▶ _ROWS_:
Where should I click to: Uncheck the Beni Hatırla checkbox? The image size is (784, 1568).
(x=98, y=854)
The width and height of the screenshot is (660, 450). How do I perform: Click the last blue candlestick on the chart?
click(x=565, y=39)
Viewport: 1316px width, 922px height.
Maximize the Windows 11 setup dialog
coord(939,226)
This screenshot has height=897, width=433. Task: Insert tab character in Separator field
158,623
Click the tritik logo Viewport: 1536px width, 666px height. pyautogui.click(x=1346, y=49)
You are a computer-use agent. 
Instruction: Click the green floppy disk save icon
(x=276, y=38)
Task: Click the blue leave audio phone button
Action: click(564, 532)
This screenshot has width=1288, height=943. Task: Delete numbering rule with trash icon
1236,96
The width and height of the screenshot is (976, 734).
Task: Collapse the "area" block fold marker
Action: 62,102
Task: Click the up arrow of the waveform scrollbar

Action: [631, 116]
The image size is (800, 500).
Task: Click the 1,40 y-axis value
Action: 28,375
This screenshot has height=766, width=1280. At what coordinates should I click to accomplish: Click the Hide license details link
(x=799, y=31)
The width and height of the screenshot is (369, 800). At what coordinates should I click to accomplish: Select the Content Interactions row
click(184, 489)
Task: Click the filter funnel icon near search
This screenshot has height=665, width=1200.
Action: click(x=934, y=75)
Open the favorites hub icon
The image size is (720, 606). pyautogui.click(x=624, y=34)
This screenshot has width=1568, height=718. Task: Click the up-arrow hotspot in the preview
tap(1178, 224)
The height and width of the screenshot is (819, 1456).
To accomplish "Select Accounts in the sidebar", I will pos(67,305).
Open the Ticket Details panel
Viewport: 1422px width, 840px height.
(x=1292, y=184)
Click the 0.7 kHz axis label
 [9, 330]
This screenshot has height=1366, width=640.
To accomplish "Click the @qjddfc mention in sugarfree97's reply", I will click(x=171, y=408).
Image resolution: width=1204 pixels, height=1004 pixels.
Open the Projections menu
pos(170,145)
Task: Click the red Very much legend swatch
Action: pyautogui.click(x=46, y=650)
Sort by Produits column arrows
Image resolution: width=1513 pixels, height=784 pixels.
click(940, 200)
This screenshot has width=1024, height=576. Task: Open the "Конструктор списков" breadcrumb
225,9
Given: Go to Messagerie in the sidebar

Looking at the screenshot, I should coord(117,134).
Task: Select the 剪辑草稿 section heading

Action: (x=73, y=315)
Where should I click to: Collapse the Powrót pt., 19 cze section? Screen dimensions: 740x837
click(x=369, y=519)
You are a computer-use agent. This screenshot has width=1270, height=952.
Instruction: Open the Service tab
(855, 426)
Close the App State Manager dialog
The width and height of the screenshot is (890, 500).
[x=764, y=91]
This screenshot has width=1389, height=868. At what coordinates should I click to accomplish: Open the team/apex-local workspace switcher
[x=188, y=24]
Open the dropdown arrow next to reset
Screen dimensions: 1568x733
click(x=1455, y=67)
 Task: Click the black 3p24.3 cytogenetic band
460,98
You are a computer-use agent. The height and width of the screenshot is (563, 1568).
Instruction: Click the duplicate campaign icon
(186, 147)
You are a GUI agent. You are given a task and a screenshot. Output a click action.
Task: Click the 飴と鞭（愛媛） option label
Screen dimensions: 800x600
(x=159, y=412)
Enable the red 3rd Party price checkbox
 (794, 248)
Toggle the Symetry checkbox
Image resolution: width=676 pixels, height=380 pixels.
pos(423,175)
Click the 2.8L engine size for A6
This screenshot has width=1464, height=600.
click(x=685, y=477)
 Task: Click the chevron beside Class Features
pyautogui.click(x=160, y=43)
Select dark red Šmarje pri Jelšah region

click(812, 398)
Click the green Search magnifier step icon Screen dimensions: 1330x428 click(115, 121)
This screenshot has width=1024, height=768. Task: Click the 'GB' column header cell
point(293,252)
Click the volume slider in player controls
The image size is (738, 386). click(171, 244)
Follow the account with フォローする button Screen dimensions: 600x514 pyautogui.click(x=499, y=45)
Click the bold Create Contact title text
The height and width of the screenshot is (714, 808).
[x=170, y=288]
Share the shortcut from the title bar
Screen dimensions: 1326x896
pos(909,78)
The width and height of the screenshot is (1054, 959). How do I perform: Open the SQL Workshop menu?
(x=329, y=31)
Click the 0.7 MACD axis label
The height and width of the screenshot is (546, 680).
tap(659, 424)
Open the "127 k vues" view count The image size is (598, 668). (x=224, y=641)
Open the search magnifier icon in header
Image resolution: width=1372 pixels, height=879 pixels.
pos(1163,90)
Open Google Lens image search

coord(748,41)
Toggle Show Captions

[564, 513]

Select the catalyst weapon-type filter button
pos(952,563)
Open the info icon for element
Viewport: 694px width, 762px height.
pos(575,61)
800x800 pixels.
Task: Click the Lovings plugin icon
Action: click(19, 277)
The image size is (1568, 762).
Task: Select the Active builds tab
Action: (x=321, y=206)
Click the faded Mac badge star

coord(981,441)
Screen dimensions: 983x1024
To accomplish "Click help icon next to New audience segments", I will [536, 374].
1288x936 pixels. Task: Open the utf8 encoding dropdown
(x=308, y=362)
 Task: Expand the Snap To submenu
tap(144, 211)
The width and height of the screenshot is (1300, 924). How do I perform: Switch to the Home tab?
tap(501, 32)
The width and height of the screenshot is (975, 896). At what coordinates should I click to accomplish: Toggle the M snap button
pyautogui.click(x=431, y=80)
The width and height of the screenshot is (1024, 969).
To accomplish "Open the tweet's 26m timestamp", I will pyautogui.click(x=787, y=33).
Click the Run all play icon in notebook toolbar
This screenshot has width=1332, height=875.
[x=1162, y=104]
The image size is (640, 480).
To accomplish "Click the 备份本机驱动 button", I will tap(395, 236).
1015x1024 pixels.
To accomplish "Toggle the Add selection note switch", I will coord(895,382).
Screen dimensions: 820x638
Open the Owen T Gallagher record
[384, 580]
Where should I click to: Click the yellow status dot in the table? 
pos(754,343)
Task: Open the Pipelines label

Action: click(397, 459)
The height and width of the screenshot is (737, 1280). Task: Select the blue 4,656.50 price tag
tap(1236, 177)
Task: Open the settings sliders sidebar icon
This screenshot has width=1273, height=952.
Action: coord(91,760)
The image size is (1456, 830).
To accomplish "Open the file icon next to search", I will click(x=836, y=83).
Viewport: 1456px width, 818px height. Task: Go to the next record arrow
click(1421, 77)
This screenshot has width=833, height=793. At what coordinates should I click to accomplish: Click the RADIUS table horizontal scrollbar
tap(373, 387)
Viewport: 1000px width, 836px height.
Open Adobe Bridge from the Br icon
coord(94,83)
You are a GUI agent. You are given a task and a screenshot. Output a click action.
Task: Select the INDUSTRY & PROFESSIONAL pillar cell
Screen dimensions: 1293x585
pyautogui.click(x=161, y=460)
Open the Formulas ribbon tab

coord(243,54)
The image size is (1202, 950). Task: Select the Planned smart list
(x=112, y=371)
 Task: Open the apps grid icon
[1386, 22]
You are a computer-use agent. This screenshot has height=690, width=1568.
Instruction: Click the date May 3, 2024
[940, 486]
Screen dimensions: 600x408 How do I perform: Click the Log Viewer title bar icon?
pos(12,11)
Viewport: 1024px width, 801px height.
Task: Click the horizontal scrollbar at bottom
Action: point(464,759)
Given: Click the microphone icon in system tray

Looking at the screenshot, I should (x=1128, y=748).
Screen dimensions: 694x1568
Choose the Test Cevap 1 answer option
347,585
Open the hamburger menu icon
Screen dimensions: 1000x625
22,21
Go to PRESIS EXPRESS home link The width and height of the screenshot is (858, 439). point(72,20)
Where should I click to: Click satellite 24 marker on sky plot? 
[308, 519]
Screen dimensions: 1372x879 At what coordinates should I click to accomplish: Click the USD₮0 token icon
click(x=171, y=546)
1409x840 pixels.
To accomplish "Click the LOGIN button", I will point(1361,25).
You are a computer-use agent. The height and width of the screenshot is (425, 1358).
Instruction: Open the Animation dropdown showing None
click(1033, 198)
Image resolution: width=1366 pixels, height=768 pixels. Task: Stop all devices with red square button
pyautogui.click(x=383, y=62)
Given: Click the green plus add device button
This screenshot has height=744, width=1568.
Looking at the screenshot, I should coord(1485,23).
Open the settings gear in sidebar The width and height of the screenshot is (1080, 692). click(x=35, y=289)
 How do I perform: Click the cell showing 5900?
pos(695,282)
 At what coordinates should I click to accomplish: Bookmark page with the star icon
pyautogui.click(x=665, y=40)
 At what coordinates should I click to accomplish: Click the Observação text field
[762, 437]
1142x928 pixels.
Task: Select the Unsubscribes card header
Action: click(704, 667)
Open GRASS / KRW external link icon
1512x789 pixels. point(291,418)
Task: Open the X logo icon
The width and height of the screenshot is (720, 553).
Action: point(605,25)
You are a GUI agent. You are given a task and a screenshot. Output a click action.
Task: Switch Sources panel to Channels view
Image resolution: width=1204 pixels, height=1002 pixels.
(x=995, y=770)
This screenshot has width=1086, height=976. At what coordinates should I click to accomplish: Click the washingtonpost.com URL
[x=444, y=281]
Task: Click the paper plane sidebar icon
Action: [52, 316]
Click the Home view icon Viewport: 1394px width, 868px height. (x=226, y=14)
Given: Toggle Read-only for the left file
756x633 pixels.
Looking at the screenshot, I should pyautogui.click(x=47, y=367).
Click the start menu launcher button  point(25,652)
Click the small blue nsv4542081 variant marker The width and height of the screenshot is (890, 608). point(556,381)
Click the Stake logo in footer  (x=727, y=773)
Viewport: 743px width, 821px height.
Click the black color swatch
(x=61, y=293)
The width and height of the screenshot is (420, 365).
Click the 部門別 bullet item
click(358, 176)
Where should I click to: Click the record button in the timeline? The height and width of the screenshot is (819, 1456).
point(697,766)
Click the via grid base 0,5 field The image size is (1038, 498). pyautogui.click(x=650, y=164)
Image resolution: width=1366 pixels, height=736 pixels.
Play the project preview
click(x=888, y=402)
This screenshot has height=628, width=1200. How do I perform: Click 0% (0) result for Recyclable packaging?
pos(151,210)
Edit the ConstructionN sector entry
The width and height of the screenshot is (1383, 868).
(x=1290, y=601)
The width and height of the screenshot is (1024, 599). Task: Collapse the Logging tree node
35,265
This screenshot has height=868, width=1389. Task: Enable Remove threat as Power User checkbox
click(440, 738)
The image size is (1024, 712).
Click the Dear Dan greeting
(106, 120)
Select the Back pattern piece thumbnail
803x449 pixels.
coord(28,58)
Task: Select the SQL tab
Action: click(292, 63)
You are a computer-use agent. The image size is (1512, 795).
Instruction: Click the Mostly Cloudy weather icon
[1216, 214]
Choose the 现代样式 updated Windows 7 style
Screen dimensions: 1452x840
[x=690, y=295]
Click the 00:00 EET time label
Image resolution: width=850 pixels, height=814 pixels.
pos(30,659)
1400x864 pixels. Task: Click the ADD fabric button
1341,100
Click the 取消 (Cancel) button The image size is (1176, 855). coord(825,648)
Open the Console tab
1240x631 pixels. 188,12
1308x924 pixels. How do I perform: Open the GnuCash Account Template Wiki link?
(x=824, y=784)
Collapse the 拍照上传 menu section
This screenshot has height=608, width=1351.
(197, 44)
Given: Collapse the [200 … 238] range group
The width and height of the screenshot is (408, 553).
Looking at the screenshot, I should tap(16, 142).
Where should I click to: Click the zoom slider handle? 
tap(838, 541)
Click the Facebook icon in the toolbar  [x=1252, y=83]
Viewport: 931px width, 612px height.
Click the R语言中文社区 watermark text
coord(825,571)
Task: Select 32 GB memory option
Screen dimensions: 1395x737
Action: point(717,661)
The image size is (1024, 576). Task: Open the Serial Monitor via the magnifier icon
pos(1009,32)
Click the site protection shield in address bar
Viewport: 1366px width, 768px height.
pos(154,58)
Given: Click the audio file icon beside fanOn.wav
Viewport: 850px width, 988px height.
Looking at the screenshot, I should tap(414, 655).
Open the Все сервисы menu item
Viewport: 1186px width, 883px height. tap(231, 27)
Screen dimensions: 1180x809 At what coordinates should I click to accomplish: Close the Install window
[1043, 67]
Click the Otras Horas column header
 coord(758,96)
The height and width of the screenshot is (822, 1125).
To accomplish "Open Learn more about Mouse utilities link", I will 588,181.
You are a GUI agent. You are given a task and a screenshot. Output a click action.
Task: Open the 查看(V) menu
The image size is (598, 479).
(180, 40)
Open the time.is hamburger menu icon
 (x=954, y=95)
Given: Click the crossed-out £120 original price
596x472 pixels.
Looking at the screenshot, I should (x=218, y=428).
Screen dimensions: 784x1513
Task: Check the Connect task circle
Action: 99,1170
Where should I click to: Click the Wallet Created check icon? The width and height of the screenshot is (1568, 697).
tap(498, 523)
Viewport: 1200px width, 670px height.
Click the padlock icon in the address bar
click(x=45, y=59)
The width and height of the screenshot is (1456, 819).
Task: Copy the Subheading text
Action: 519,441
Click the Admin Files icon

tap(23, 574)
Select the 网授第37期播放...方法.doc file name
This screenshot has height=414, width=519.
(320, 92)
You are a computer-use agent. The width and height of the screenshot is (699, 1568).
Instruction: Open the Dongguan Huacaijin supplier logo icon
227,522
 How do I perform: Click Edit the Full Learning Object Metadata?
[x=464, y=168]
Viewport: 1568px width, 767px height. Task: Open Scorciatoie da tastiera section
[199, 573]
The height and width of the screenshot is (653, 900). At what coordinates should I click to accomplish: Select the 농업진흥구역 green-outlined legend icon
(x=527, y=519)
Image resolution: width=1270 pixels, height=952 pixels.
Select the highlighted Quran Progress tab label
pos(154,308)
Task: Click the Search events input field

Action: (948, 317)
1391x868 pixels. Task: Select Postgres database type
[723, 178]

▶ _TASK DETAILS_: Return the material above word for word, from its first line through the line that contains "will click(x=171, y=408).".

▶ _EXERCISE SOLUTION_:
Where should I click to: Uncheck the Beni Hatırla checkbox? The image size is (784, 1568).
(x=98, y=854)
The width and height of the screenshot is (660, 450). How do I perform: Click the last blue candlestick on the chart?
click(x=565, y=39)
Viewport: 1316px width, 922px height.
Maximize the Windows 11 setup dialog
coord(939,226)
This screenshot has height=897, width=433. Task: Insert tab character in Separator field
158,623
Click the tritik logo Viewport: 1536px width, 666px height. pyautogui.click(x=1346, y=49)
You are a computer-use agent. 
Instruction: Click the green floppy disk save icon
(x=276, y=38)
Task: Click the blue leave audio phone button
Action: click(564, 532)
This screenshot has width=1288, height=943. Task: Delete numbering rule with trash icon
1236,96
The width and height of the screenshot is (976, 734).
Task: Collapse the "area" block fold marker
Action: 62,102
Task: Click the up arrow of the waveform scrollbar

Action: [631, 116]
The image size is (800, 500).
Task: Click the 1,40 y-axis value
Action: 28,375
This screenshot has height=766, width=1280. At what coordinates should I click to accomplish: Click the Hide license details link
(x=799, y=31)
The width and height of the screenshot is (369, 800). At what coordinates should I click to accomplish: Select the Content Interactions row
click(184, 489)
Task: Click the filter funnel icon near search
This screenshot has height=665, width=1200.
Action: click(x=934, y=75)
Open the favorites hub icon
The image size is (720, 606). pyautogui.click(x=624, y=34)
This screenshot has width=1568, height=718. Task: Click the up-arrow hotspot in the preview
tap(1178, 224)
The height and width of the screenshot is (819, 1456).
To accomplish "Select Accounts in the sidebar", I will pos(67,305).
Open the Ticket Details panel
Viewport: 1422px width, 840px height.
(x=1292, y=184)
Click the 0.7 kHz axis label
 [9, 330]
This screenshot has height=1366, width=640.
To accomplish "Click the @qjddfc mention in sugarfree97's reply", I will click(x=171, y=408).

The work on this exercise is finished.